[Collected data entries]
━━━━━━━━━━━━━━━━━━━━

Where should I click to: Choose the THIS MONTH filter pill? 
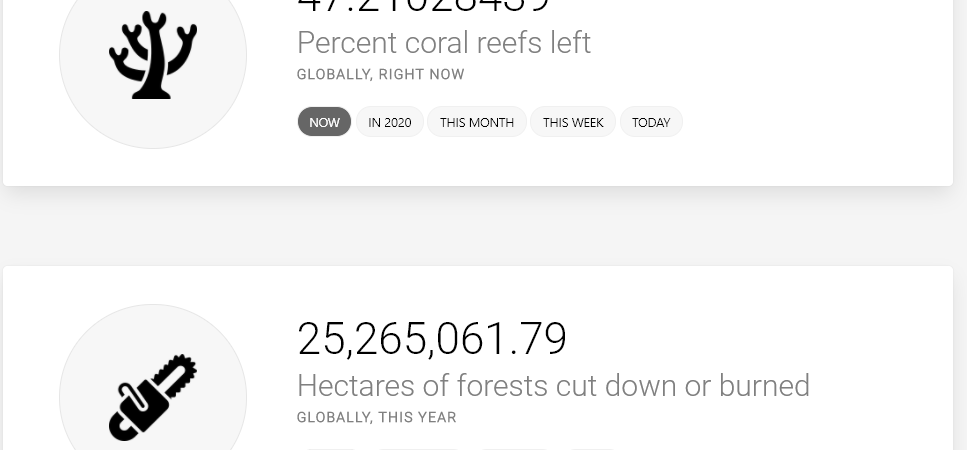(477, 122)
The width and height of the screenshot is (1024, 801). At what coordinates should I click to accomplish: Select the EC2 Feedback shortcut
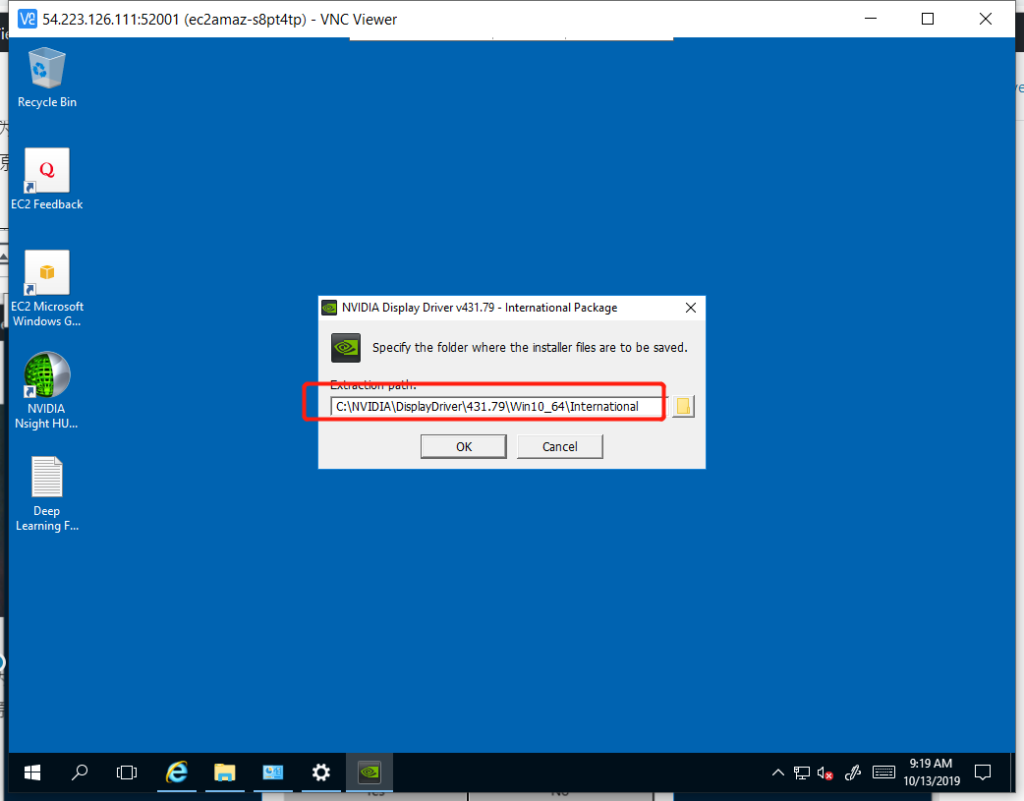[x=47, y=172]
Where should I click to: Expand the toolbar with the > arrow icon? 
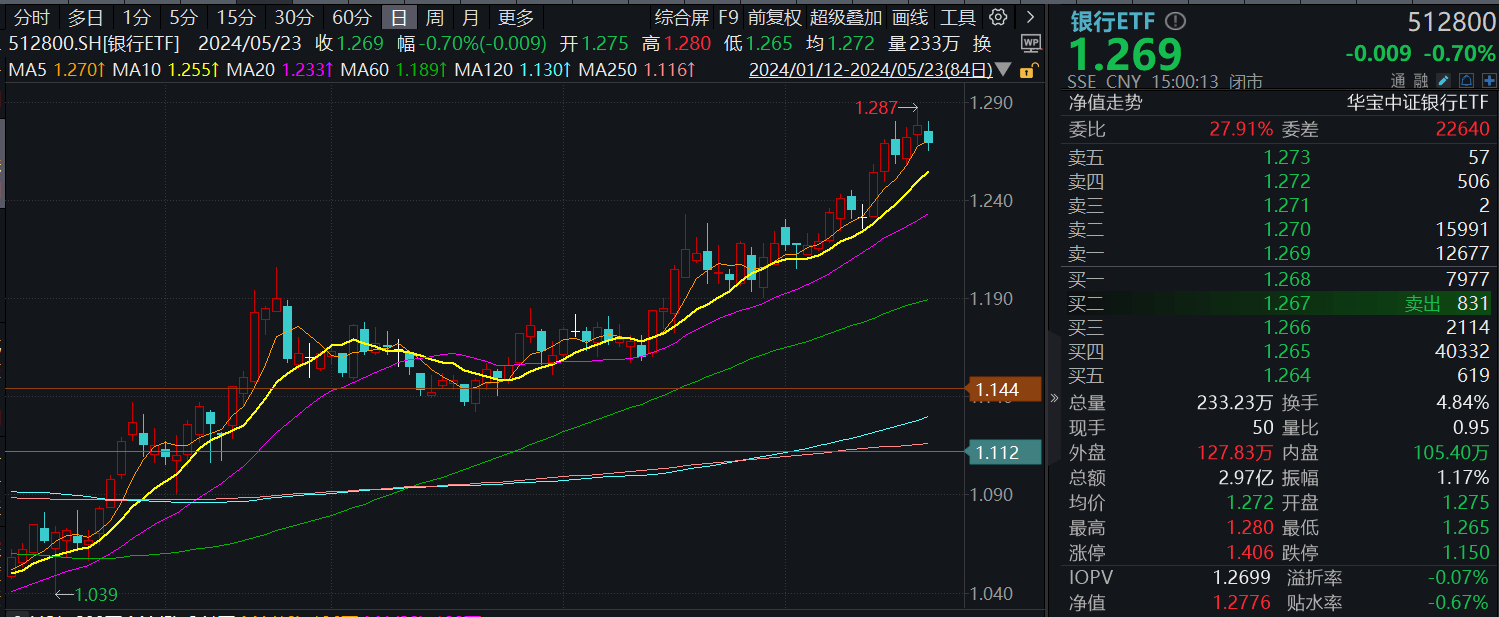pyautogui.click(x=1031, y=16)
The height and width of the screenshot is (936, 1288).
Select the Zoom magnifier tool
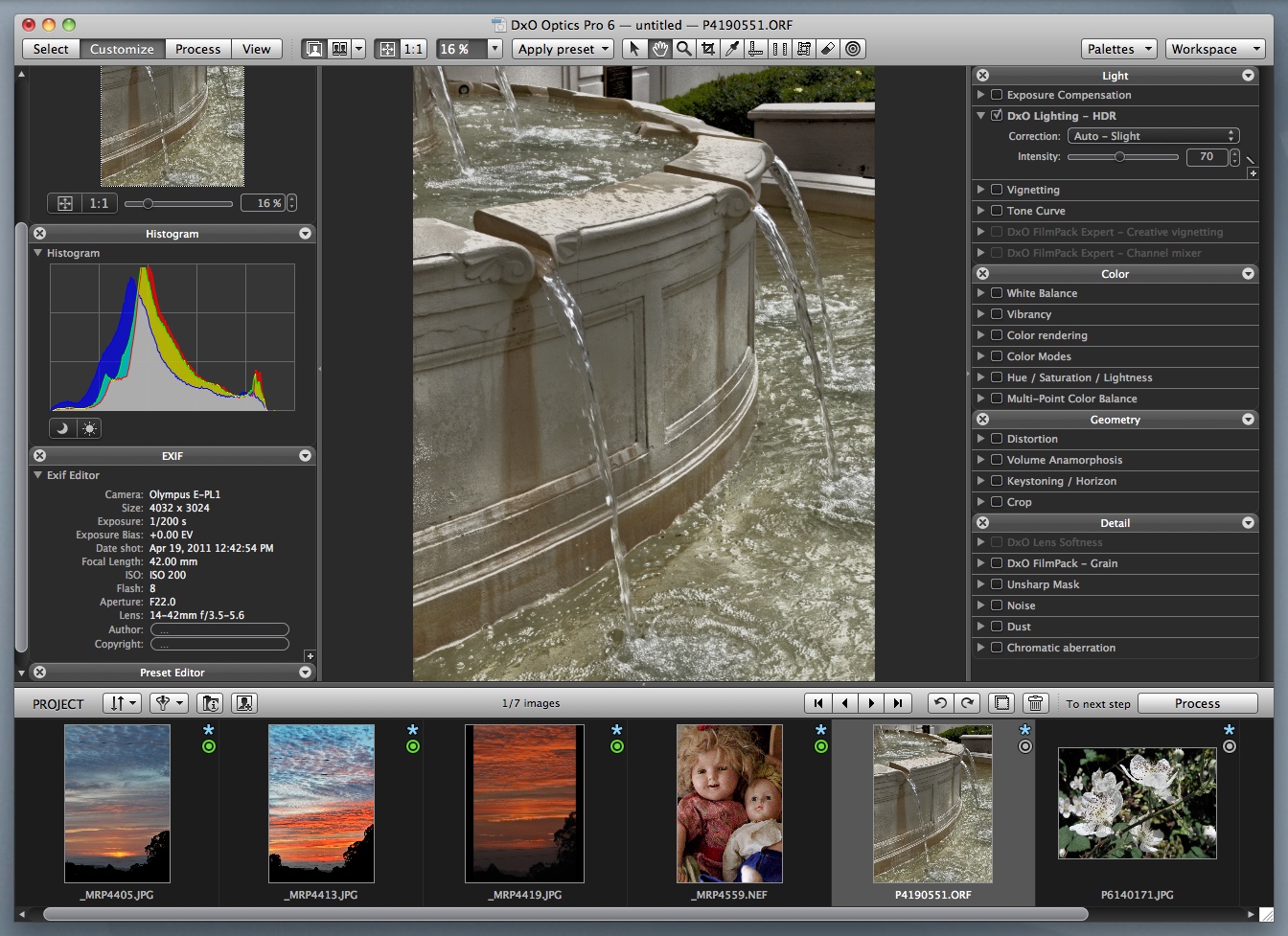tap(683, 49)
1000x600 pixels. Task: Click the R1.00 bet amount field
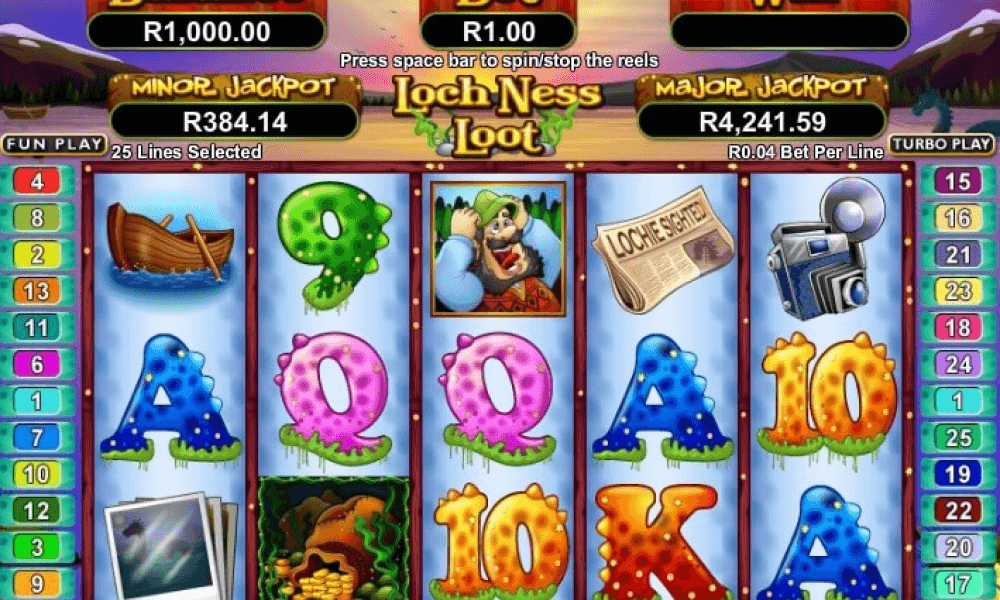coord(498,31)
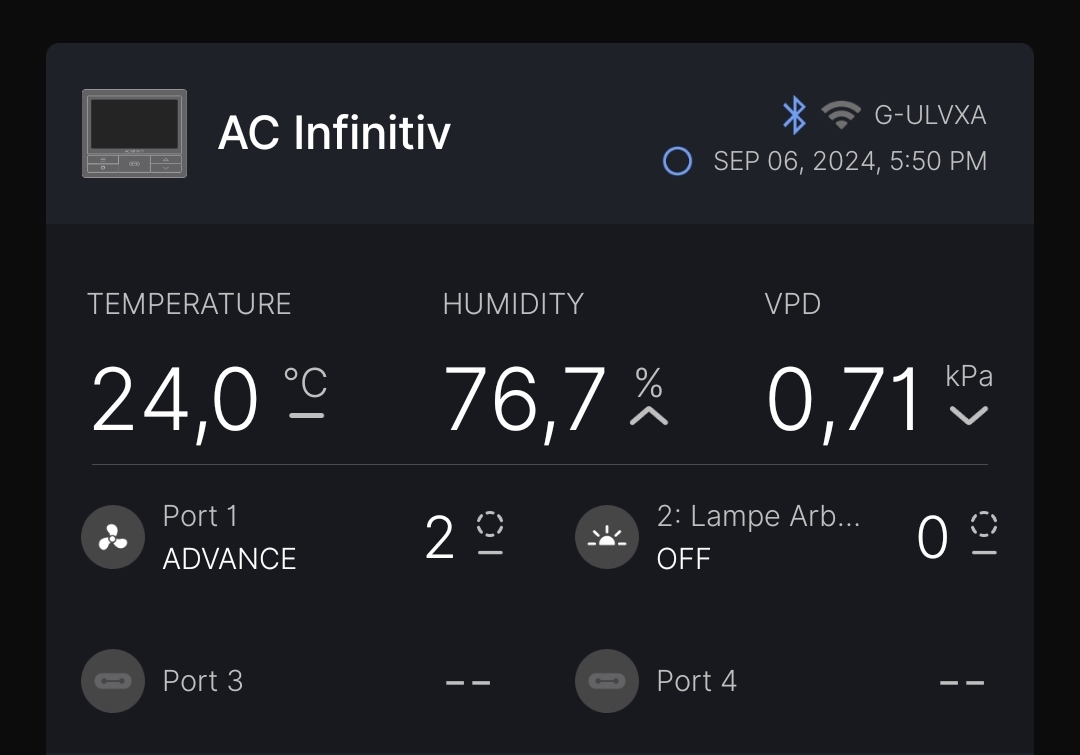Click the humidity upward trend chevron
This screenshot has width=1080, height=755.
tap(649, 415)
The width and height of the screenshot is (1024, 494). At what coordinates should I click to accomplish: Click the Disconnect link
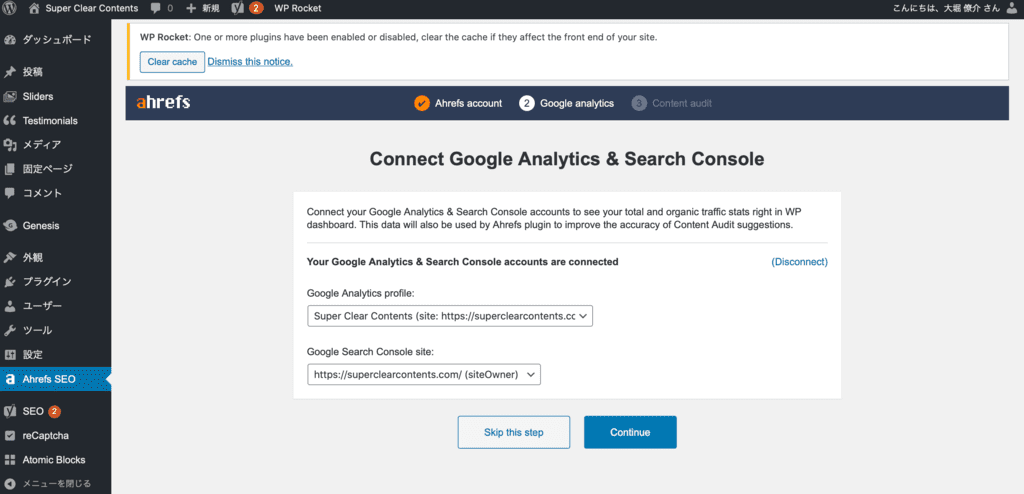[799, 262]
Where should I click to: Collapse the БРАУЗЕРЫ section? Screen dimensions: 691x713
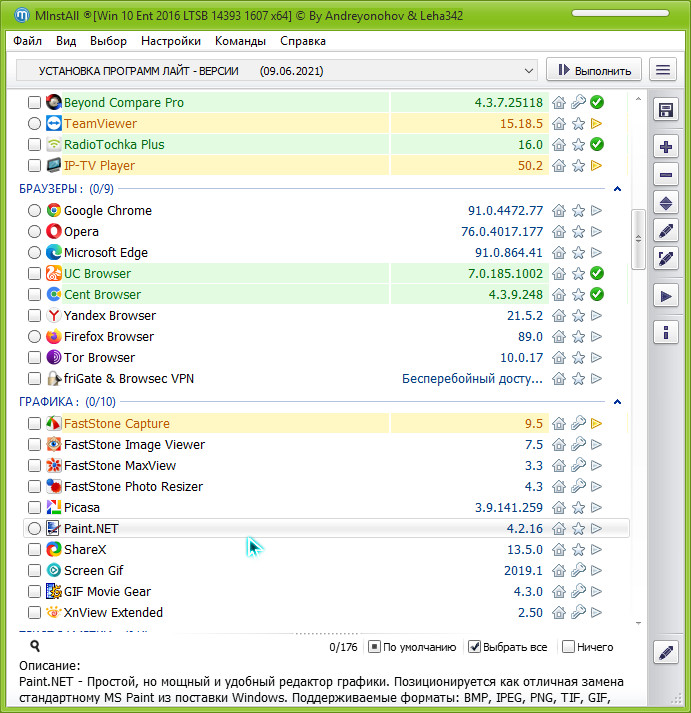[x=617, y=189]
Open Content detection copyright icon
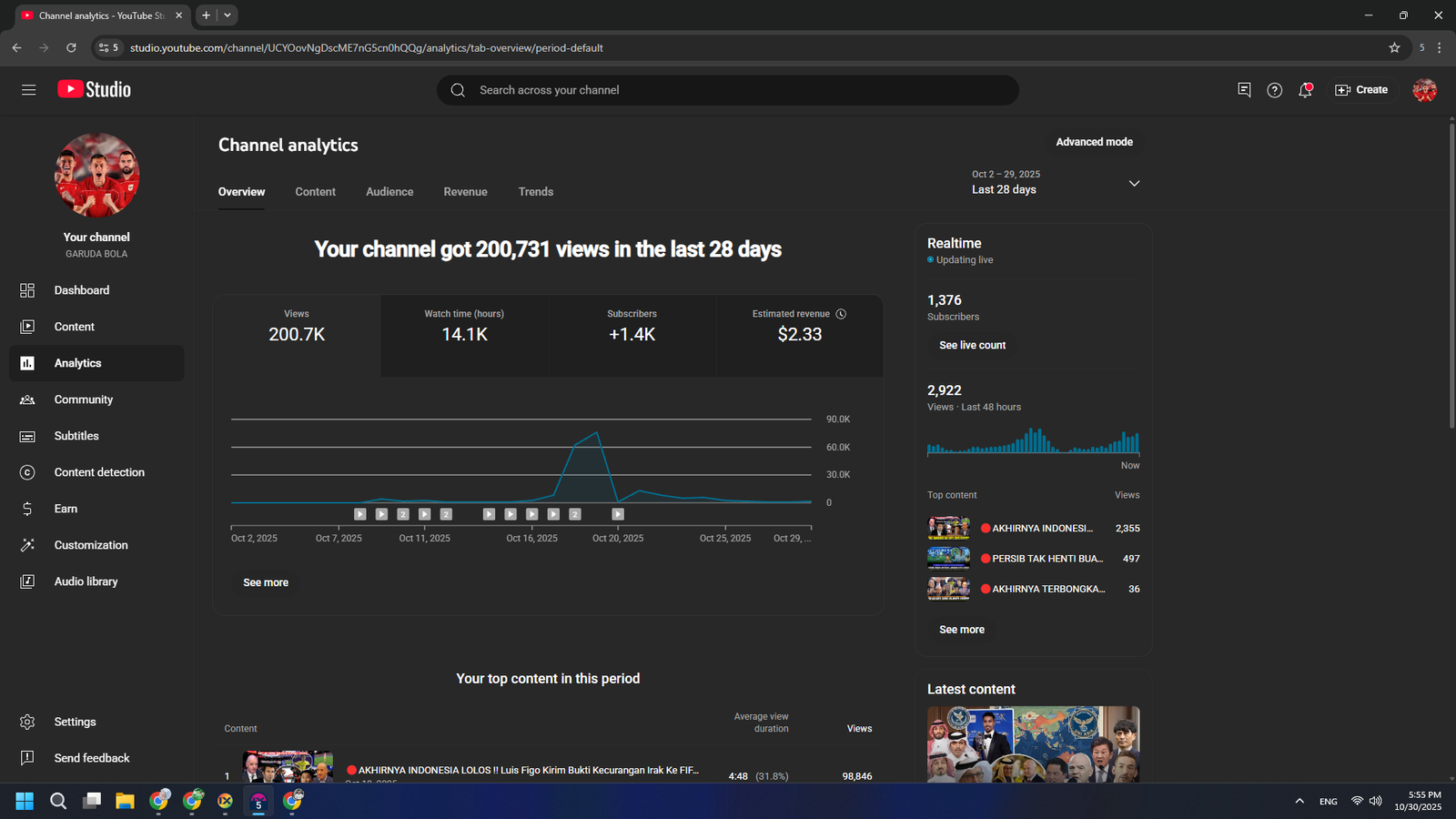1456x819 pixels. pos(27,472)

━━━━━━━━━━━━━━━━━━━━

[Exercise aim] Every record above should reappear exactly, with the pictures gone.

[Task response]
Where should I click to: Choose the THIS MONTH filter pill? 
(477, 122)
The width and height of the screenshot is (1024, 801). At what coordinates should I click to accomplish: Select the EC2 Feedback shortcut
[x=47, y=172]
Where should I click to: Expand the toolbar with the > arrow icon? 
pyautogui.click(x=1031, y=16)
The height and width of the screenshot is (936, 1288).
Select the Zoom magnifier tool
tap(683, 49)
1000x600 pixels. Task: Click the R1.00 bet amount field
coord(498,31)
Click the humidity upward trend chevron
This screenshot has width=1080, height=755.
tap(649, 415)
The width and height of the screenshot is (1024, 494). At what coordinates should I click to accomplish: Click the Disconnect link
[799, 262]
Where should I click to: Collapse the БРАУЗЕРЫ section? Screen dimensions: 691x713
[x=617, y=189]
Open Content detection copyright icon
1456x819 pixels. pos(27,472)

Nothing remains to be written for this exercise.